Introduction to Media Literacy: Crash Course Media Literacy #1

Introduction to Media Literacy: Crash Course Media Literacy #1


Hey there everybody, I’m Jay Smooth and
this is Crash Course Media Literacy. For the next few weeks we’re going to take a deep
dive into media – how we consume it, how we create
it, and how it impacts our everyday lives. Before we get started, do me a favor and think: how
many hours did you spend consuming media today? Don’t worry, I’ll wait. What’d you come up with?

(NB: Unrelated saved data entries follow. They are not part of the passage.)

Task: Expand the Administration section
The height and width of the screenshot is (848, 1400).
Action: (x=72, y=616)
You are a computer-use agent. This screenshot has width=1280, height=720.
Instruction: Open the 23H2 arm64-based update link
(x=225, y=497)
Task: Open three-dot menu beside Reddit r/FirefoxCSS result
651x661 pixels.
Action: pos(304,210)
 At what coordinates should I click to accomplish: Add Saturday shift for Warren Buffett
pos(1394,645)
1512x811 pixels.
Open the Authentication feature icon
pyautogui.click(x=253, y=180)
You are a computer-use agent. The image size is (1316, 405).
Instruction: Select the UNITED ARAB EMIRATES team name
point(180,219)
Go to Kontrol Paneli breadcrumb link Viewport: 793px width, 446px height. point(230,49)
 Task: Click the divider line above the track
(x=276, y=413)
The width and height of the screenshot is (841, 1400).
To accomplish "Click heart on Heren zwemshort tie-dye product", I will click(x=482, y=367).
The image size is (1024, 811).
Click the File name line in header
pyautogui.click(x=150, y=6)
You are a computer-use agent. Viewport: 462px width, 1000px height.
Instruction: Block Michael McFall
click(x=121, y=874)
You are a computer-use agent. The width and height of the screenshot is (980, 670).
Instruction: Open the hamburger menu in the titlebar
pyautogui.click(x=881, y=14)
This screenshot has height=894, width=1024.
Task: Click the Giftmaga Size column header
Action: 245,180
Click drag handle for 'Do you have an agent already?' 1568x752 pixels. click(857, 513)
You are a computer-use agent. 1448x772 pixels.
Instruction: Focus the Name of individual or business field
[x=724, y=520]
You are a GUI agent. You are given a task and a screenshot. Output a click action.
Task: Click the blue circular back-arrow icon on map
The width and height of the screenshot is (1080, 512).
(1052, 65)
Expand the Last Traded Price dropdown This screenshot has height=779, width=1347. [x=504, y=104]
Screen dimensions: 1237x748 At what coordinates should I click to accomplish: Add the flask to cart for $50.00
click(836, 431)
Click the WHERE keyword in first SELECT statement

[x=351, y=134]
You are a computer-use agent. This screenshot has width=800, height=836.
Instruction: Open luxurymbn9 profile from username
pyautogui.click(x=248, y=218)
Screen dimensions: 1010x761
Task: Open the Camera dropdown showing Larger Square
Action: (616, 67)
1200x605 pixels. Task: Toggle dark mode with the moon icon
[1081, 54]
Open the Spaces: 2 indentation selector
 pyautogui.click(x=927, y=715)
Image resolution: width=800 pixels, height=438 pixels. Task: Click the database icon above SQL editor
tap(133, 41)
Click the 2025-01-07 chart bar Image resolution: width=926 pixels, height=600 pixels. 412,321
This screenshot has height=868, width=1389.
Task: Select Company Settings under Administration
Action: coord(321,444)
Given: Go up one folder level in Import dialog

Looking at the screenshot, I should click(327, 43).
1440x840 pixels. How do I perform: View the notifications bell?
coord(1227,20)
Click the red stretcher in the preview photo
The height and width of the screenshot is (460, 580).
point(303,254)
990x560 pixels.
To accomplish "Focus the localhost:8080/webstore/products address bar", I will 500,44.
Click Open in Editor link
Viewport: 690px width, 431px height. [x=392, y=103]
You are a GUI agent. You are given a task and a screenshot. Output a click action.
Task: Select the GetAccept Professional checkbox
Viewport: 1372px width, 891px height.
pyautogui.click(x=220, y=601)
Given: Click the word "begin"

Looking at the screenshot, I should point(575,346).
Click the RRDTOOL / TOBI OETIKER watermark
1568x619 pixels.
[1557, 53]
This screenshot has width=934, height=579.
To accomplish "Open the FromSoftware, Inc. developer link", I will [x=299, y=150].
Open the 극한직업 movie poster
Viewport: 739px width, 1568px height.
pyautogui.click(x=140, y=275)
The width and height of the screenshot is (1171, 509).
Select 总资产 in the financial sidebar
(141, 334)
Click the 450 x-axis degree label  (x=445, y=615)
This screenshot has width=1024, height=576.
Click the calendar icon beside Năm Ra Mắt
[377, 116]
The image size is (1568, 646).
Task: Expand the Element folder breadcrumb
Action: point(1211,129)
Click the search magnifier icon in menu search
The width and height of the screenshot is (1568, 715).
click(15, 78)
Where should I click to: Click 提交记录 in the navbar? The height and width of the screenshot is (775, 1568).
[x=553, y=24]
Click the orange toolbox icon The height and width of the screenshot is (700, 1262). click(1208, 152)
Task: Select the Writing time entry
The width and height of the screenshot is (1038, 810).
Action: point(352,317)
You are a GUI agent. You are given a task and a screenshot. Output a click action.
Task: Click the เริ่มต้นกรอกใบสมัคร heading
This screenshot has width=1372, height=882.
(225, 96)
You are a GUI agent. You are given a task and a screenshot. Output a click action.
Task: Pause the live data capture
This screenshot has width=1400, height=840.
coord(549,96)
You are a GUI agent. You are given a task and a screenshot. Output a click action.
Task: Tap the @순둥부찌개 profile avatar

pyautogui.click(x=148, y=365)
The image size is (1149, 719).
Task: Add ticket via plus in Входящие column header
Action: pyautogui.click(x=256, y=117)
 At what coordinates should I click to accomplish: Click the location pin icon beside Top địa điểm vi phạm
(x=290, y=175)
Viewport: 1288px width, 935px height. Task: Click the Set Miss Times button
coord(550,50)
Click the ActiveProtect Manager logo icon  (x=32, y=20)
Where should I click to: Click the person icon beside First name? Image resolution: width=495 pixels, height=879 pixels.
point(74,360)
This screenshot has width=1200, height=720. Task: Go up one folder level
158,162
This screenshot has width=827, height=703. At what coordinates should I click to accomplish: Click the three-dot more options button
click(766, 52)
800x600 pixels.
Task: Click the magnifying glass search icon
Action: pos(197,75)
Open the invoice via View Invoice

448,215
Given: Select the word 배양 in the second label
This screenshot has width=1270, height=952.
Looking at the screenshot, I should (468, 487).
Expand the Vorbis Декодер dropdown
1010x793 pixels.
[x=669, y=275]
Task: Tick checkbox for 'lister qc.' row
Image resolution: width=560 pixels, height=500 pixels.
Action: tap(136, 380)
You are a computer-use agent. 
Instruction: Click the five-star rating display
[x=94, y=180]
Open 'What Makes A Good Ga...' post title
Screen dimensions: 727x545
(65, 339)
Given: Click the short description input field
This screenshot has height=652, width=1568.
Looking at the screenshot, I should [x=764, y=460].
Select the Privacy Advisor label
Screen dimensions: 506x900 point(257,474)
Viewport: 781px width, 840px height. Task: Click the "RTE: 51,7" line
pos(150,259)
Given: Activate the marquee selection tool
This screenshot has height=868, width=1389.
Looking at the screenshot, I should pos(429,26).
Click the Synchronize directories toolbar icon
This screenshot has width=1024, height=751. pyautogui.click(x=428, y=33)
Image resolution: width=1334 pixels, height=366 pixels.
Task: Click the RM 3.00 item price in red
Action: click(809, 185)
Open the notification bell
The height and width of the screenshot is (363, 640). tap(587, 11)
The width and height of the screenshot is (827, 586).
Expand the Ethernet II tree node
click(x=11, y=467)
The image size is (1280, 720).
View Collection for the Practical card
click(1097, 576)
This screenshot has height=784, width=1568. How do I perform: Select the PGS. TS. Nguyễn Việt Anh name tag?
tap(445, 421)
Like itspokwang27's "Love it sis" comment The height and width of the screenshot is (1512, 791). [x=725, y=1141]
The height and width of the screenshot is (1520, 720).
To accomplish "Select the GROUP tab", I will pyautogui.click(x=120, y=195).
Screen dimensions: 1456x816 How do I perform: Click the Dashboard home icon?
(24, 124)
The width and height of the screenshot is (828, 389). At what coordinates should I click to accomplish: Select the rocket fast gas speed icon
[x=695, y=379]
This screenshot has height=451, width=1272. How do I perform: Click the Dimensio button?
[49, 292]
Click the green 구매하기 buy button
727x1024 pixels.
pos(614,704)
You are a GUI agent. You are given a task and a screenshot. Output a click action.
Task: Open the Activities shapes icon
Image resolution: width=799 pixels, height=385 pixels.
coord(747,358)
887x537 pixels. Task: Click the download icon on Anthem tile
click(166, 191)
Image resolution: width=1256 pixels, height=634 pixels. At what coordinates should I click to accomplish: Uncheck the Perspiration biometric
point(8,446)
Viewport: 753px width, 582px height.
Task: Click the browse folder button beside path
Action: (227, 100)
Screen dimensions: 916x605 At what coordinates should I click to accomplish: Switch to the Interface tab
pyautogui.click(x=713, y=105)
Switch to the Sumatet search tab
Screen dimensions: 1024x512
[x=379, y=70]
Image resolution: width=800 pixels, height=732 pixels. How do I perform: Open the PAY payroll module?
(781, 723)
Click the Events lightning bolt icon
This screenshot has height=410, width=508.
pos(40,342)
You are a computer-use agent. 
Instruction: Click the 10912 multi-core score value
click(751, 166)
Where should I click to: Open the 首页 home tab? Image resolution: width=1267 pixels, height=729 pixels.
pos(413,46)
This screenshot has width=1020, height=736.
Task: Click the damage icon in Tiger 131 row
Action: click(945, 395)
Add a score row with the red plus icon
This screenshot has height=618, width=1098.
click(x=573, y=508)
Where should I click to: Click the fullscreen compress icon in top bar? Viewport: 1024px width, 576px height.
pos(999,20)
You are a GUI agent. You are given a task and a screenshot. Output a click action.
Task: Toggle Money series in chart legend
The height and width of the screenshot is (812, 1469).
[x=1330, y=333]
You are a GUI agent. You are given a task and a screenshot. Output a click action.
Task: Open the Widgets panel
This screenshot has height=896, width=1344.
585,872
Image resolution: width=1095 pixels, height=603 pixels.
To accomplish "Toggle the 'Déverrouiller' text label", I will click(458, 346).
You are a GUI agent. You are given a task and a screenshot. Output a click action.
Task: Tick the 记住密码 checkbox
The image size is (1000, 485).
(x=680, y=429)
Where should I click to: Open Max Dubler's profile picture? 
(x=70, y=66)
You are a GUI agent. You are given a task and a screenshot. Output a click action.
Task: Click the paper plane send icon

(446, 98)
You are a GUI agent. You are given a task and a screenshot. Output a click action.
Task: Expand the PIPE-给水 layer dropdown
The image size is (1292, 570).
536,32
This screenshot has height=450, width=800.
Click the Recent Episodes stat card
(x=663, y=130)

2 hours? 3? 5? If you’re the average U.S. adult, today you spent upwards of 10 hours watching TV, listening to the radio, surfing the web, scrolling through your phone, or checking out awesome educational video series on YouTube. That’s over 40% of your day! If you’re a teen or tween, you spent a little
less time – maybe 6 to 9 hours. Never before in history have humans spent
so many waking hours consuming media. Since it’s taking up more and more of our
time each year, it’s important that we understand
its influence on everything we do. [Theme Music] Now when I say “media” I’m talking about
a couple different things. The literal definition of “media” is the plural
of medium, or multiple mediums, so to speak. And a medium is a substance or a method in
which something is communicated. It’s the vehicle for a message. Books, films, paintings, songs, TV shows, poems,
video games, magazines, podcasts, music videos,
newspapers, web forums, coupons, email newsletters, Tweets, straight-to-DVD sequels, receipts, traffic signs,
both good and bad street art, Snapchat stories, those
word of the day calendars your aunt always buys you, protest signs, embarrassing but cute childhood
photos you post on #throwbackthursday, breaking news
push notifications that give you a mini heart attack, sex ed pamphlets about your changing body,
and my Bluray copy of the second highest grossing
film of all time, Titanic – those are all media. When you think about it that way, it makes sense
that we spend so much time consuming media. Whether you’re at work or school or just hanging
out, chances are you’re almost always interacting
with some sort of artifact of communication. As a culture we often stick a “the” in front of “media”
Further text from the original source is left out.